● **Your task**
Could you copy exactly the line that contains "Task: Click the Routines tab icon" and every line after it to the end of the records, and nothing more?

*** Supplied records Section Begins ***

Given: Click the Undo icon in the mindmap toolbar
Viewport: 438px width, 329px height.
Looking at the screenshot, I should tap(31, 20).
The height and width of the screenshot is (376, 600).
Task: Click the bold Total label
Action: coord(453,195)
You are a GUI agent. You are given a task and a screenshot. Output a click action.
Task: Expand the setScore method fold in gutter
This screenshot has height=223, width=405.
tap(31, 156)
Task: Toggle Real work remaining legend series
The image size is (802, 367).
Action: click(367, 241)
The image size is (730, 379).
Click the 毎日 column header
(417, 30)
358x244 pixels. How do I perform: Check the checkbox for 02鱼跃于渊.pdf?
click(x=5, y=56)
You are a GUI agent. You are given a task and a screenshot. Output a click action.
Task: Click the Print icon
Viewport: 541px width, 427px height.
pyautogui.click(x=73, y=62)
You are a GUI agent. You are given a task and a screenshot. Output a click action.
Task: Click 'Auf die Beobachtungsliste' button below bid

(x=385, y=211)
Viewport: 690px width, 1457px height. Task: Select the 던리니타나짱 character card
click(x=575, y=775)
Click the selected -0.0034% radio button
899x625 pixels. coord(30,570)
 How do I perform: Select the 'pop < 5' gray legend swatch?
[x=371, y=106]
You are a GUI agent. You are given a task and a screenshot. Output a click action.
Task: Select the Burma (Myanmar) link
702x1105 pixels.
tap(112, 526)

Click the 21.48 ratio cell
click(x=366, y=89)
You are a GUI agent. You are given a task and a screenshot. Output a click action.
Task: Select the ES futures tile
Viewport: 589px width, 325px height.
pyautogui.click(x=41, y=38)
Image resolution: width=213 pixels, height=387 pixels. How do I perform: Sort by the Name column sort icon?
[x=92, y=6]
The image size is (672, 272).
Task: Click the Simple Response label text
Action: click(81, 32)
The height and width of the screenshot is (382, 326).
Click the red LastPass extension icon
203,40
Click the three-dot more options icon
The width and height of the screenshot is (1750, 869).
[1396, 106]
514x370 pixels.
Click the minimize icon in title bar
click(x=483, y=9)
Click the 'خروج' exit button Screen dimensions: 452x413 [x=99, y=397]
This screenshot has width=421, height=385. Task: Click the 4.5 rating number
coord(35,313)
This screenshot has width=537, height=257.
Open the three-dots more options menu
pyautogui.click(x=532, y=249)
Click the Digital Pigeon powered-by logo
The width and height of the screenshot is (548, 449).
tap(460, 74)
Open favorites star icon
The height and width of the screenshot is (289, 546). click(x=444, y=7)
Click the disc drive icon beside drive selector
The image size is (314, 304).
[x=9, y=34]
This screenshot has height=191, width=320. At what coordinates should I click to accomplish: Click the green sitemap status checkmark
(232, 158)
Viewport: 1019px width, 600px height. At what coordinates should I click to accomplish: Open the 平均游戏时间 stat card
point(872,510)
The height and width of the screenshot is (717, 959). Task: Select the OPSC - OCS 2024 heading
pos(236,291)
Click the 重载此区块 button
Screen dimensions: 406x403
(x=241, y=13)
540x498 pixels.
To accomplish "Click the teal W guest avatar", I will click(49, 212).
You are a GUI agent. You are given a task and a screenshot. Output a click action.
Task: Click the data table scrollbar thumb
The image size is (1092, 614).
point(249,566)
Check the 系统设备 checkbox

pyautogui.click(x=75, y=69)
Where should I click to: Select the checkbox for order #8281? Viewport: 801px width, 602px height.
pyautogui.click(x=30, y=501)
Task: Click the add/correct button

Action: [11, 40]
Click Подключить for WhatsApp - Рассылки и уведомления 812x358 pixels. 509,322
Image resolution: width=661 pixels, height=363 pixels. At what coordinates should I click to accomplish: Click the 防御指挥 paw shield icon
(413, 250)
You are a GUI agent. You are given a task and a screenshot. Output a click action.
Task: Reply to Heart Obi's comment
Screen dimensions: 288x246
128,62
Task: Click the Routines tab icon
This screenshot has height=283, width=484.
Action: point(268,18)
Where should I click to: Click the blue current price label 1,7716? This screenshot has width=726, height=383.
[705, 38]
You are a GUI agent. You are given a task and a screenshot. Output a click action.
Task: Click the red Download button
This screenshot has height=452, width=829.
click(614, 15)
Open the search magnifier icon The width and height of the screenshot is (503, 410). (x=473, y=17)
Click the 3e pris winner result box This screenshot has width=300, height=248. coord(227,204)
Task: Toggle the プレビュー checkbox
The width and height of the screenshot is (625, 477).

*** Supplied records Section Ends ***

● **Answer box**
Task: Click the Routines tab icon
This screenshot has height=283, width=484.
Action: point(268,18)
Where should I click to: Click the blue current price label 1,7716? This screenshot has width=726, height=383.
[705, 38]
You are a GUI agent. You are given a task and a screenshot. Output a click action.
Task: Click the red Download button
This screenshot has height=452, width=829.
click(614, 15)
Open the search magnifier icon The width and height of the screenshot is (503, 410). (x=473, y=17)
Click the 3e pris winner result box This screenshot has width=300, height=248. coord(227,204)
Task: Toggle the プレビュー checkbox
The width and height of the screenshot is (625, 477).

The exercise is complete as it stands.